Normal Endotracheal Tube Position on Chest Radiography

The endotracheal tube (ETT) is a critical airway device placed in intubated patients to maintain ventilation. Confirming correct tube tip position on chest radiograph is a fundamental task in the ICU and emergency settings. Malposition carries serious risks, including endobronchial intubation, atelectasis, barotrauma, or inadvertent extubation.

Normal Reference Values

Location Measurement
Normal Position 3-5 cm above the carina

Clinical Significance

The ETT tip should ideally lie 3–5 cm above the carina with the patient’s neck in neutral position. This range provides a safety margin accommodating head flexion (which advances the tube ~2 cm) and extension (which withdraws the tube ~2 cm). A tip positioned too low risks right mainstem bronchial intubation, causing left lung collapse and right lung overinflation. A tip positioned too high risks accidental extubation.

The carina is typically projected at the level of the T4–T6 vertebral bodies or the angle of Louis on frontal radiographs. However, the carina is not always directly visible; the tracheal bifurcation angle or the right and left mainstem bronchi serve as landmarks. Tube depth should be reassessed after any patient repositioning.

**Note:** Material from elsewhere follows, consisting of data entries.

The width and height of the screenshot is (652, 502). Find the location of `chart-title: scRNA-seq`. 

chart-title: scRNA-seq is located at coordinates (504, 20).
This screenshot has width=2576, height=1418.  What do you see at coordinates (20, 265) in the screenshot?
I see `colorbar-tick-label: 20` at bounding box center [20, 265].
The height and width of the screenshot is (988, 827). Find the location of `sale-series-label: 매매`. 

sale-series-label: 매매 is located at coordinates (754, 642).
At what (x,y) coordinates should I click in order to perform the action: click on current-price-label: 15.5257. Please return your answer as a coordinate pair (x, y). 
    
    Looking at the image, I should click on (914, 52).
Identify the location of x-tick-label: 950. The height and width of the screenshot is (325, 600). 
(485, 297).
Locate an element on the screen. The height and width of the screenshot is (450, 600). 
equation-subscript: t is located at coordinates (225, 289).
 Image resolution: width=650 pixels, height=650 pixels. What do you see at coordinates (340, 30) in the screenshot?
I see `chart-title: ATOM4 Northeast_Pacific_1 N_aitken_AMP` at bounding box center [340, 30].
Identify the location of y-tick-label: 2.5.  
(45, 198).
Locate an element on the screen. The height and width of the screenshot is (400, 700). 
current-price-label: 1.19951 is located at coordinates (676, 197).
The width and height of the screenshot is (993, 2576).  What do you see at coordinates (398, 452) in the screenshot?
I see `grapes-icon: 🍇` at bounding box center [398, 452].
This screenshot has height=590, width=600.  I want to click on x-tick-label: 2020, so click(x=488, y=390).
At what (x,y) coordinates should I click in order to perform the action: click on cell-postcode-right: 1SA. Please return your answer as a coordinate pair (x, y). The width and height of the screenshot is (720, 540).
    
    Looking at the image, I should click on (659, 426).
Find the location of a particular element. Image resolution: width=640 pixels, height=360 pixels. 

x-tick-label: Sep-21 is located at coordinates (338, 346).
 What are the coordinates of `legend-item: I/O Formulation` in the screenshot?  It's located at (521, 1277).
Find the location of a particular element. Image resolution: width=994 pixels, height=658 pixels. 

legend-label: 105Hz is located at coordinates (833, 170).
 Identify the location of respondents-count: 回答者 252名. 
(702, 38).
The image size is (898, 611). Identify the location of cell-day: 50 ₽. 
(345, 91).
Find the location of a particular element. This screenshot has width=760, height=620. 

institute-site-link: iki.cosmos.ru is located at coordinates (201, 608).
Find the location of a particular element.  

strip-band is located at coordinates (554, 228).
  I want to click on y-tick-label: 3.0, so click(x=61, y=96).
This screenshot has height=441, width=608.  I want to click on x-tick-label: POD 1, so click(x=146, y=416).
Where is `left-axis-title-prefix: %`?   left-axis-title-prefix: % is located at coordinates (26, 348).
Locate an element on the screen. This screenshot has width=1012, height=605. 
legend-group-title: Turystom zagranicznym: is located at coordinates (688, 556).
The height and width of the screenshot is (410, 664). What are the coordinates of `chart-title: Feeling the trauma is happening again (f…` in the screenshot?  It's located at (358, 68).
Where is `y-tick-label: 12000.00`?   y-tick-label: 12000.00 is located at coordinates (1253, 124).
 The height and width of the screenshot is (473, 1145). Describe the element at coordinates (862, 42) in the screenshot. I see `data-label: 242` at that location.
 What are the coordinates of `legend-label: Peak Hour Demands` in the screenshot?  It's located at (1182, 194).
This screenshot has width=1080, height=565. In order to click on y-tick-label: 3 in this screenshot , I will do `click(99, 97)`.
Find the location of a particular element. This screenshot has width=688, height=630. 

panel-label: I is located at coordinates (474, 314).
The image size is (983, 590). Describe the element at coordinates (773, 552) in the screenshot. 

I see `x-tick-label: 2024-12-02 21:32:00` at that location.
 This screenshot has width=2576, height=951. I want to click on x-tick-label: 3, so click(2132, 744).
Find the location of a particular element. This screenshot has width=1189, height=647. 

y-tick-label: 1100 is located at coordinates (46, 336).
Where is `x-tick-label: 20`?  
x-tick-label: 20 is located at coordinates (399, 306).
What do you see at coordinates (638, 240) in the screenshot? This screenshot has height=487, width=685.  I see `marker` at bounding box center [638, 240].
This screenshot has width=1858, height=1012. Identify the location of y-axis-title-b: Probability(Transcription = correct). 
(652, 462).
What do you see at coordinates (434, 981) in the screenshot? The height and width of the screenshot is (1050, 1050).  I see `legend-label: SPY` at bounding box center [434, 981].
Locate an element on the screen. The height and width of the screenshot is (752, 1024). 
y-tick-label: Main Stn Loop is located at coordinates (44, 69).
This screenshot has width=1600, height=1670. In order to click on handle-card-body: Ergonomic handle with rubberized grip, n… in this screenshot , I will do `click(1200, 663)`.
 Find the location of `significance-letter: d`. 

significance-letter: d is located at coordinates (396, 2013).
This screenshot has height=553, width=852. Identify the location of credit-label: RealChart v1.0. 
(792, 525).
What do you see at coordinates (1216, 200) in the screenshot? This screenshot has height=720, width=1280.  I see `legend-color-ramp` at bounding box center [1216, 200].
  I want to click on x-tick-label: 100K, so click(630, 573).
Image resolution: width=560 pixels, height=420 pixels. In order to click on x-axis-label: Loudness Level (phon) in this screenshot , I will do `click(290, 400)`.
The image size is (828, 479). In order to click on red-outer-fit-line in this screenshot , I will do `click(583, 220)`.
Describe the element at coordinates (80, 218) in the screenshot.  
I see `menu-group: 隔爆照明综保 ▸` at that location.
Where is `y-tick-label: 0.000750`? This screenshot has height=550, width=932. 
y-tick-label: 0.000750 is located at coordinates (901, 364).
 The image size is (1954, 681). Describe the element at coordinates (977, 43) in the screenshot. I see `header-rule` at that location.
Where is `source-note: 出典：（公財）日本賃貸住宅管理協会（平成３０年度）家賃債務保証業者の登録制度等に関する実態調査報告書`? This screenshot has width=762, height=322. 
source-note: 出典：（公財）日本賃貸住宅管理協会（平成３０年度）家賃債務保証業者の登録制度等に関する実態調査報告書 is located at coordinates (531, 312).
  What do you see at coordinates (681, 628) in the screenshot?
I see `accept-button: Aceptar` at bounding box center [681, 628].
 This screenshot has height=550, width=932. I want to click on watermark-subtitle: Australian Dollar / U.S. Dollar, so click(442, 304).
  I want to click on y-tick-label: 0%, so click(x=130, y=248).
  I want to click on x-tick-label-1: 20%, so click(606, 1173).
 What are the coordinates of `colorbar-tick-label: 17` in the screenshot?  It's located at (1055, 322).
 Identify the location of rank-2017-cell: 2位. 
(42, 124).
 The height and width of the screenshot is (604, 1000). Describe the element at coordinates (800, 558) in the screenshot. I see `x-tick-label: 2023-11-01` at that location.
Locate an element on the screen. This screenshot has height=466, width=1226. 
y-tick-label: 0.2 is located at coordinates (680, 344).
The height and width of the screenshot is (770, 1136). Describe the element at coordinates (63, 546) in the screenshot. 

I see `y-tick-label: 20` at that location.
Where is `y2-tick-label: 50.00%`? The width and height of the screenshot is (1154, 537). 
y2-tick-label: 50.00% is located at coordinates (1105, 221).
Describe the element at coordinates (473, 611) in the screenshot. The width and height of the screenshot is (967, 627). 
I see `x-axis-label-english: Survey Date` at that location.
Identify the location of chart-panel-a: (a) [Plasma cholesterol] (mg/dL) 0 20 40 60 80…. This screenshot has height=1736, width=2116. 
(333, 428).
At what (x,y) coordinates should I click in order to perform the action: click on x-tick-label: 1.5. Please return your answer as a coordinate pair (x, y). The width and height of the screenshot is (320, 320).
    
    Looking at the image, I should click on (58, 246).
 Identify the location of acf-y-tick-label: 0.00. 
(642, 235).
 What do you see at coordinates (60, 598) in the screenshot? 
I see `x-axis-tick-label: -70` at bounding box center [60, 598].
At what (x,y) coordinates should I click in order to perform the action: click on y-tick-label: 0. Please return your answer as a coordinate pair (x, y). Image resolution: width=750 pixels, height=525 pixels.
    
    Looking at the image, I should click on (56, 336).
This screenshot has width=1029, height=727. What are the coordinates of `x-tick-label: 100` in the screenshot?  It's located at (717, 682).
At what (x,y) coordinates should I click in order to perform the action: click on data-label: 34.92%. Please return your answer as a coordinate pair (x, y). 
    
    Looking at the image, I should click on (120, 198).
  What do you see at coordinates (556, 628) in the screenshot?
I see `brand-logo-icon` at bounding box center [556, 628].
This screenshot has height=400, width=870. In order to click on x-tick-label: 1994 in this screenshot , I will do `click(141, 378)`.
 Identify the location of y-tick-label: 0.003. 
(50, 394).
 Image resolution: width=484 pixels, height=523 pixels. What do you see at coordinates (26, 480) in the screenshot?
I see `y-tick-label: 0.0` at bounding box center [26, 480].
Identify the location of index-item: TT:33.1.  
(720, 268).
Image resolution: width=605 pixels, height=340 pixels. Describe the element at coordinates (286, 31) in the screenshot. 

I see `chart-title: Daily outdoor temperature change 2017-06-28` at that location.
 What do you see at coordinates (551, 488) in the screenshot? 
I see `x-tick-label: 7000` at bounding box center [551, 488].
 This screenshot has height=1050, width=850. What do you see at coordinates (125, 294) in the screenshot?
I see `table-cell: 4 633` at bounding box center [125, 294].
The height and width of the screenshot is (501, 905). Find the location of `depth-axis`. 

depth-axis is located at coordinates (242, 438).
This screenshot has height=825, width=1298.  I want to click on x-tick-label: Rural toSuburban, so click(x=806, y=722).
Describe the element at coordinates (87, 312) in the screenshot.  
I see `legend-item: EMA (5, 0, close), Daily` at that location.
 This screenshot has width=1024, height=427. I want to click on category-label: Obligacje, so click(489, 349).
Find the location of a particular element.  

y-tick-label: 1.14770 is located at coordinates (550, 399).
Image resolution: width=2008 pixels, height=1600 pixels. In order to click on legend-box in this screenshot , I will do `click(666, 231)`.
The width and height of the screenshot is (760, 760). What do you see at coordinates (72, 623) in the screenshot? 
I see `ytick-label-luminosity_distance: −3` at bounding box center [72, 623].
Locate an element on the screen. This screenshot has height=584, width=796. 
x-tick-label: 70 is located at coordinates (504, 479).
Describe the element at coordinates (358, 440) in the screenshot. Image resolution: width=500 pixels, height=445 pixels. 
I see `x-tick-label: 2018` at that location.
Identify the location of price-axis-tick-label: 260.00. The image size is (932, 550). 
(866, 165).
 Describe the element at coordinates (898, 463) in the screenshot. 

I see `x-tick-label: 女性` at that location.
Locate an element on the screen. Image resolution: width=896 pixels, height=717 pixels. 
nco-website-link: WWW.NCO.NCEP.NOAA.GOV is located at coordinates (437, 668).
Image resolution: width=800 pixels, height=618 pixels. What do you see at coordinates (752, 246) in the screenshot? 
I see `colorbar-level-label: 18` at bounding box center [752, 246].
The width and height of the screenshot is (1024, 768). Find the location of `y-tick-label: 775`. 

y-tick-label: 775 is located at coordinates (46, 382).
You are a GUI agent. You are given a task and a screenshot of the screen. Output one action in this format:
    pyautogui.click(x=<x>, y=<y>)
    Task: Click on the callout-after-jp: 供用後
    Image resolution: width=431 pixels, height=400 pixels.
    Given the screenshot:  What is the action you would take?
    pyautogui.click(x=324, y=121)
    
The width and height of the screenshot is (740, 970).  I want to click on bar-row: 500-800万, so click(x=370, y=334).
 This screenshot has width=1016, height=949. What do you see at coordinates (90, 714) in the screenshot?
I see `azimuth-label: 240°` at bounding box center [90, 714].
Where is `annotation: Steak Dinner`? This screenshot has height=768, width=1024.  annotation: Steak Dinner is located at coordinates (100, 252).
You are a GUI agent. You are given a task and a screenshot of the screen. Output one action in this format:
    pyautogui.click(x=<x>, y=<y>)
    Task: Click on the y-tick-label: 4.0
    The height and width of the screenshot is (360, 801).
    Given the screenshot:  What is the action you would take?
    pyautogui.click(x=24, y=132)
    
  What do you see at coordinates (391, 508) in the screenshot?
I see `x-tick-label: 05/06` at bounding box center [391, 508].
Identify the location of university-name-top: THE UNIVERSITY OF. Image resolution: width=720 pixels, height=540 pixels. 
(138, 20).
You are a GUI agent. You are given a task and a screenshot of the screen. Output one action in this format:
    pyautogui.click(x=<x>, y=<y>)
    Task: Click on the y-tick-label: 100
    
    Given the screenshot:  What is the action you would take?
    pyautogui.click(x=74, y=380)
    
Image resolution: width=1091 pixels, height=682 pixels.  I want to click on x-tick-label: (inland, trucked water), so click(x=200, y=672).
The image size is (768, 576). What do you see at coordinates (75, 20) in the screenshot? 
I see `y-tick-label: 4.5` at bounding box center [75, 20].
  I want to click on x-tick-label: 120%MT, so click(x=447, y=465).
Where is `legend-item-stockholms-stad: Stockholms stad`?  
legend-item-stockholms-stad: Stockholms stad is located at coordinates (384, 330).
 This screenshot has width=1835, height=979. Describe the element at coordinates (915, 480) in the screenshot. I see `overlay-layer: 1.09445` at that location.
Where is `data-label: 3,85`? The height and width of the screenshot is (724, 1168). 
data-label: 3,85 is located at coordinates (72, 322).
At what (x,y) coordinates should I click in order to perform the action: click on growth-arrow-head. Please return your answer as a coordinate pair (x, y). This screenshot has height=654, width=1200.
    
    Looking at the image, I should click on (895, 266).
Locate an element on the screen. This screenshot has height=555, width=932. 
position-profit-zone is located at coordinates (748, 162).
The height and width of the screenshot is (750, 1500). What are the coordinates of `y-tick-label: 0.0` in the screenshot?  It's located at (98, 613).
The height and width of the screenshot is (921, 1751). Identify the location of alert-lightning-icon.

  • Too low (<2 cm above carina): Risk of right mainstem intubation, left-sided atelectasis
  • Too high (>6 cm above carina): Risk of inadvertent extubation, supraglottic placement
  • Right mainstem intubation: Right upper lobe collapse risk due to occlusion of right upper lobe bronchus
  • Post-repositioning malposition: Head flexion or rotation after confirmed placement
  • Esophageal intubation: Tube lateral to tracheal air column or gastric distension

Reference: Kanzawa M, Hirai C, Morinaga Y et al. Primary submucosal nodular plasmacytoma of the stomach: a poorly recognized variant of gastric lymphoma. Diagn Pathol. 2013;8(1):30.

Imaging Notes

On portable anteroposterior (AP) chest radiography, assess ETT tip position with the patient’s neck in neutral alignment whenever possible. The tube tip appears as a radiodense line within the tracheal air column. Measure the distance from the tip to the carina in centimeters; the carina is identified at the tracheal bifurcation, often near the T4–T6 level. Note that AP projection and patient rotation can introduce parallax error, so correlation with clinical examination is always recommended.

Ensure the ETT cuff region (visible as a subtle focal tracheal widening) does not lie at or above the level of the vocal cords, and that no tracheal wall irregularity suggests overdistension. Repeat radiography is warranted after any tube advancement, withdrawal, or significant patient movement.